Search code examples
c#multithreadingthread-safetyspinlockinterlocked

Is it safe to use the Interlocked.CompareExchange as a lock, only for enter, not for exit?


I found some multithreaded code in the quite popular LazyCache library, that uses an int[] field as a granular locking mechanism, with the intention to prevent concurrent invocation of a method with the same key as argument. I am highly skeptical about the correctness of this code, because there is no Interlocked or Volatile operation used when exiting the protected region. Here is the important part of the code:

private readonly int[] keyLocks;

public virtual T GetOrAdd<T>(string key, Func<ICacheEntry, T> addItemFactory,
     MemoryCacheEntryOptions policy)
{
    /* Do stuff */

    object cacheItem;
    // acquire lock per key
    uint hash = (uint)key.GetHashCode() % (uint)keyLocks.Length;
    while (Interlocked.CompareExchange(ref keyLocks[hash], 1, 0) == 1) Thread.Yield();
    try
    {
        cacheItem = CacheProvider.GetOrCreate<object>(key, CacheFactory);
    }
    finally
    {
        keyLocks[hash] = 0;
    }

    /* Do more stuff */
}

Link to the source code.

The protected method call is the CacheProvider.GetOrCreate<object>(key, CacheFactory). It is supposed to be called by one thread at a time, for the same key. For entering the protected region there is while loop that uses the Interlocked.CompareExchange to change a value of the keyLocks array from 0 to 1. So far so good. The part that concerns me is the line that exits the protected region: keyLocks[hash] = 0;. Since there is no barrier there, my understanding is that the C# compiler and the .NET Jitter are free to move instructions in either direction, stepping over this line. So an instruction inside the CacheProvider.GetOrCreate method can be moved after the keyLocks[hash] = 0;.

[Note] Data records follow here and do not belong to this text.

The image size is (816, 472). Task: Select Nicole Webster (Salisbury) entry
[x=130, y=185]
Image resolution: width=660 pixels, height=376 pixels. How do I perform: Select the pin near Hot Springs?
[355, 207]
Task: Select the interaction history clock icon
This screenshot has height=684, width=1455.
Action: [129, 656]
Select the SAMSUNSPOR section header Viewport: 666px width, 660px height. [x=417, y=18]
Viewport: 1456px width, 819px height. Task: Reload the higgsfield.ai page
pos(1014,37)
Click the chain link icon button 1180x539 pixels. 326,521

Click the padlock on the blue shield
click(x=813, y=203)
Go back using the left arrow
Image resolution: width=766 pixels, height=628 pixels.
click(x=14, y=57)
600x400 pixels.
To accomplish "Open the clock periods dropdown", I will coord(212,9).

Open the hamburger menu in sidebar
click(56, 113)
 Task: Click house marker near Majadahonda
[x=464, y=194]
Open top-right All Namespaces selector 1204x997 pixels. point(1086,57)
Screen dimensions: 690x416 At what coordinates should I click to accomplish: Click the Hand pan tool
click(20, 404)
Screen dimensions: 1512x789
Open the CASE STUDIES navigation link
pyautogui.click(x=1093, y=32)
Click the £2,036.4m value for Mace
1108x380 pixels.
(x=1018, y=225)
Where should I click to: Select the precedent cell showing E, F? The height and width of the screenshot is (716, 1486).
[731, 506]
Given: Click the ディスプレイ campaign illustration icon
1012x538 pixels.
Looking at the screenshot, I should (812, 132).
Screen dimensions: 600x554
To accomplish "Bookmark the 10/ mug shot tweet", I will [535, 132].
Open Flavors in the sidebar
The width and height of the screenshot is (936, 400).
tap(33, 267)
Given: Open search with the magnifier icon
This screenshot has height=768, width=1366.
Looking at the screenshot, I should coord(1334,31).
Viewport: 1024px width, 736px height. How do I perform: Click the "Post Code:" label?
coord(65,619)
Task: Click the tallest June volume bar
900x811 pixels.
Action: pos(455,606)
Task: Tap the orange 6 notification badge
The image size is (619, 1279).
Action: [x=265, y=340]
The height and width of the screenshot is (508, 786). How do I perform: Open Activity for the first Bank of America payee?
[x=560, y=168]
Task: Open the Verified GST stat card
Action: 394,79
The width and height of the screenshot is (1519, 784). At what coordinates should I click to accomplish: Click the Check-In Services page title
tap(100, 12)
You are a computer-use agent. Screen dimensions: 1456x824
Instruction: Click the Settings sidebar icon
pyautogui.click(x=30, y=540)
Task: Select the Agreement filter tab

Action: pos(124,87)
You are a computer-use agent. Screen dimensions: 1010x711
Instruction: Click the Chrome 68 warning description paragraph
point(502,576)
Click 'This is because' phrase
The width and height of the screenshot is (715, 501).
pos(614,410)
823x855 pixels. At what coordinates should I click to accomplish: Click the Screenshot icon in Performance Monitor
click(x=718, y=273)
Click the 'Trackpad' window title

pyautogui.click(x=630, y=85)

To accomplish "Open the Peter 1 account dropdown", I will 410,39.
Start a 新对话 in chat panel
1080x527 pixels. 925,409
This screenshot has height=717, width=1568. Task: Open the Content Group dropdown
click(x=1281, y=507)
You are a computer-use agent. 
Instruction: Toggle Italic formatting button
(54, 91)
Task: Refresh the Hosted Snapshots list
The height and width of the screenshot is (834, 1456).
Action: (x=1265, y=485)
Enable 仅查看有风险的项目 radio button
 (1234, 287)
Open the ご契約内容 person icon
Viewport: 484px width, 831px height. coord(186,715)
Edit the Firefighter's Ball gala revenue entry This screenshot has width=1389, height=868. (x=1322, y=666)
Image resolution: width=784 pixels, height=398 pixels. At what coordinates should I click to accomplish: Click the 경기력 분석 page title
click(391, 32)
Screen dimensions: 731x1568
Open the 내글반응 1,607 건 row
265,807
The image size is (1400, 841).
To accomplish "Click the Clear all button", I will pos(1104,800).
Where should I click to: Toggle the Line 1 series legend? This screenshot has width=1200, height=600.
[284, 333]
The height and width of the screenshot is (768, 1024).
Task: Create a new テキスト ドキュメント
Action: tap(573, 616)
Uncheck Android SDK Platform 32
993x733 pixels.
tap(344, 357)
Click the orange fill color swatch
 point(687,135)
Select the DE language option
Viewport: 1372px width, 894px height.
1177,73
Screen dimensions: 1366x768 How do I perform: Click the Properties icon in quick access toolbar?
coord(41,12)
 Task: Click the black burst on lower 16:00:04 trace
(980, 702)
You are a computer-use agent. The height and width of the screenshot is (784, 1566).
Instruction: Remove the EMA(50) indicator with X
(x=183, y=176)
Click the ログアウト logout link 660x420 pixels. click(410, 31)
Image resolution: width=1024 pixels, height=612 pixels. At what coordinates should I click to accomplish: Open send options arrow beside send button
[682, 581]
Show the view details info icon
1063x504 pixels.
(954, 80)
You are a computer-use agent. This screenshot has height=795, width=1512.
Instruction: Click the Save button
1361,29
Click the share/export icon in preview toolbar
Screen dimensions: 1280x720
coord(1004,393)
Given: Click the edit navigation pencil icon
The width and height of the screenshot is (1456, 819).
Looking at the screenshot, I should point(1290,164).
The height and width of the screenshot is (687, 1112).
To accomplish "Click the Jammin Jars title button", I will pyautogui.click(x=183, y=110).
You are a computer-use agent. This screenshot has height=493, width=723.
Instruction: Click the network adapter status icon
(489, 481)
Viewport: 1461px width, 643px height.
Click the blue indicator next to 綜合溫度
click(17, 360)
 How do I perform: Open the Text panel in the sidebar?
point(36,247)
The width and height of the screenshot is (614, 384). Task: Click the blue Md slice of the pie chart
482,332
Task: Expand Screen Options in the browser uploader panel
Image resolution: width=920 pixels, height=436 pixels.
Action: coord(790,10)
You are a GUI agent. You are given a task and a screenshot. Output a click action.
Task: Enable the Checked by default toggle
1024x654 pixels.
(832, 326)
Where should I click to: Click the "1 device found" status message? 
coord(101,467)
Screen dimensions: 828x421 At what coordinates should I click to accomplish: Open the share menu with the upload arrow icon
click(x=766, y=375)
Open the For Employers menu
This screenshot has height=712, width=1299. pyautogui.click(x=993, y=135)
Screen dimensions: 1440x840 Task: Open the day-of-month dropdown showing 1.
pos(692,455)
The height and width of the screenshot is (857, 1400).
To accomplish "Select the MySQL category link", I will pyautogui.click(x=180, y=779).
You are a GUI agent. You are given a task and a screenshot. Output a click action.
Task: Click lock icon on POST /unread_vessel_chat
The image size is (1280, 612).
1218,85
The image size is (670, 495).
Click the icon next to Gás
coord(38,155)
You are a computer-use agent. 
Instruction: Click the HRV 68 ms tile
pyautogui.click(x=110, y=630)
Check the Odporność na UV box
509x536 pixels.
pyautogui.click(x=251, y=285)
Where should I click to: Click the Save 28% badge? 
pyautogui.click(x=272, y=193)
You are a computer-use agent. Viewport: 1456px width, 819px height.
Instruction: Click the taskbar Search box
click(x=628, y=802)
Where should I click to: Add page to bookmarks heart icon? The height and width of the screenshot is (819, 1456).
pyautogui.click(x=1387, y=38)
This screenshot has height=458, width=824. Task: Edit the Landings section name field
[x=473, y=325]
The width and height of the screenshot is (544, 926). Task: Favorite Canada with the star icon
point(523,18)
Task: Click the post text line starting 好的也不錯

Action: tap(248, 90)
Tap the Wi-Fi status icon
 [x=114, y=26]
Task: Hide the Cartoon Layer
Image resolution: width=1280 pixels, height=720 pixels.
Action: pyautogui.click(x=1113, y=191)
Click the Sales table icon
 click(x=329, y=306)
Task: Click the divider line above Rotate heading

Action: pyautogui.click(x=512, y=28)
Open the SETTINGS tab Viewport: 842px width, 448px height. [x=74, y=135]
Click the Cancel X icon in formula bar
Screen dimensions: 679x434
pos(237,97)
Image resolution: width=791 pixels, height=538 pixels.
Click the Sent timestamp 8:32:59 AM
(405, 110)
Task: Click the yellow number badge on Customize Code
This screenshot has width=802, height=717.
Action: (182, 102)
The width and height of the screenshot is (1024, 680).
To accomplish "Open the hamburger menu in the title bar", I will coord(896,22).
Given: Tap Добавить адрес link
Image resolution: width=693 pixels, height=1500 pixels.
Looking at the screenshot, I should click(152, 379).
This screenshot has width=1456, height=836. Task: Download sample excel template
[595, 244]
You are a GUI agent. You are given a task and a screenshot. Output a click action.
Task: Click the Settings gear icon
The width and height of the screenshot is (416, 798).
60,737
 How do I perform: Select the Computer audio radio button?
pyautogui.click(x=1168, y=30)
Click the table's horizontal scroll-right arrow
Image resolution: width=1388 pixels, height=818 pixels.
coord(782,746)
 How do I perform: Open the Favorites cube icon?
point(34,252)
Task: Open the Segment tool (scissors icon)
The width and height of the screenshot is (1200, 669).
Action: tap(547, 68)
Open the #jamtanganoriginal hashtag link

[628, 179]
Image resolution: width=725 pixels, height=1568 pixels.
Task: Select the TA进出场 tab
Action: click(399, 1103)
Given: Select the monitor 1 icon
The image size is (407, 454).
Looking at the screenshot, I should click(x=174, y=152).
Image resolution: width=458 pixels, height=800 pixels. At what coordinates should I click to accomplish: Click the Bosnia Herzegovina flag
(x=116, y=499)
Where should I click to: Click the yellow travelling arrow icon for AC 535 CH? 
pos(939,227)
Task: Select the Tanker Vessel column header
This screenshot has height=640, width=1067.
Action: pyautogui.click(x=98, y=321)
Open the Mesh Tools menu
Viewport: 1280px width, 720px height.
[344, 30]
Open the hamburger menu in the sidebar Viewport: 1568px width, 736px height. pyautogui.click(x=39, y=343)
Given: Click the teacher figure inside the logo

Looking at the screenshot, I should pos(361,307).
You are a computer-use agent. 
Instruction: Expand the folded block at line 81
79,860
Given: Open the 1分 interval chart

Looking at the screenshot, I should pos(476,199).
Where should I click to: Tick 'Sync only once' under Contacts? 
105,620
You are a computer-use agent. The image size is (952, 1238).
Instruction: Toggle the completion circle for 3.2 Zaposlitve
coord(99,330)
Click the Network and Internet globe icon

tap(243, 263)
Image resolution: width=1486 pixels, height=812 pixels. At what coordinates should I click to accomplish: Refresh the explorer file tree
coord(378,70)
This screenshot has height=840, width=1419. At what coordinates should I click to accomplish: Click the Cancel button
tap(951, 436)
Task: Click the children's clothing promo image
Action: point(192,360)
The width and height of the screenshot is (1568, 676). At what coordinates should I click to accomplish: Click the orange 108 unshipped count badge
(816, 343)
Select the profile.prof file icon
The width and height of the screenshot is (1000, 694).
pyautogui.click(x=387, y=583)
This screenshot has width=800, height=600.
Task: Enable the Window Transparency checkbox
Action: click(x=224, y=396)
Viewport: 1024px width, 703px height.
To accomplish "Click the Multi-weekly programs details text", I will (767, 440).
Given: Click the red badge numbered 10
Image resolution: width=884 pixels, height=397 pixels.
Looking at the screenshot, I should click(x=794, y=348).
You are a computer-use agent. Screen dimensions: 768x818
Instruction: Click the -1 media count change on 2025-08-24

My question is: according to the specs, does the code above really ensure that the CacheProvider.GetOrCreate will not be called concurrently with the same key? Is the promise of mutual exclusion fulfilled by this code? Or the code is just buggy?

Context: The relevant code was added in the library in this pull request: Optimize cache to lock per key.


Solution

  • Looks buggy to me; the keyLocks[hash] = 0; is not a release store so parts of Do stuff can reorder out of the critical section, potentially becoming visible to another thread only after it acquires the lock.

    (Potentially reading already-modified data, or more likely having stores appear late and step on stores from the next thread, or not be seen by its loads.)

    It will very likely compile to correct asm on x86, where all asm stores have "release" semantics so only compile-time reordering could break things, but not on ARM / AArch64 or other mainstream ISAs that are weakly ordered. So testing on x86 can't reveal this bug unless you actually do get compile-time reordering. (It's still broken, the bug is just dormant.)

    https://preshing.com/20121019/this-is-why-they-call-it-a-weakly-ordered-cpu/ demos a spinlock in C++ that uses relaxed instead of acquire / release, and that it breaks in practice on ARM. That example is exactly like this, except here the CAS is like C++ memory_order_seq_cst so the top of the critical section is strong enough. But that's not sufficient; stronger ordering for taking the lock doesn't save you from too weak an unlock.


    A basic spinlock needs an acquire RMW to get exclusive ownership, and a release store to unlock, hence the names. That's sufficient to keep Do stuff contained inside the critical section in that direction.

    In C#, a release store can be done with Volatile.Write, or via assignment to a volatile object. My understanding is that those are equivalent to C++ foo.store(val, std::memory_order_release).

    Related x86 asm examples and spinlock discussion:

    • Spinlock with XCHG unlocking (the unlock does not need to be an atomic RMW, and does not need to be as strong a barrier as Interlocked.Exchange, but does need to be release)
    • Locks around memory manipulation via inline assembly - hand-written x86 asm, with some discussion of attempting to take the lock first and then spinning read-only vs. starting with a read-only access which optimized for the contended case. The naive lock here keeps spamming atomic CAS attempts even when we haven't seen any evidence that it might be available. It uses Thread.Yield() instead of SpinWait.SpinOnce(), which might be good if you have more threads than cores and critical sections tend to take a long time to unlock.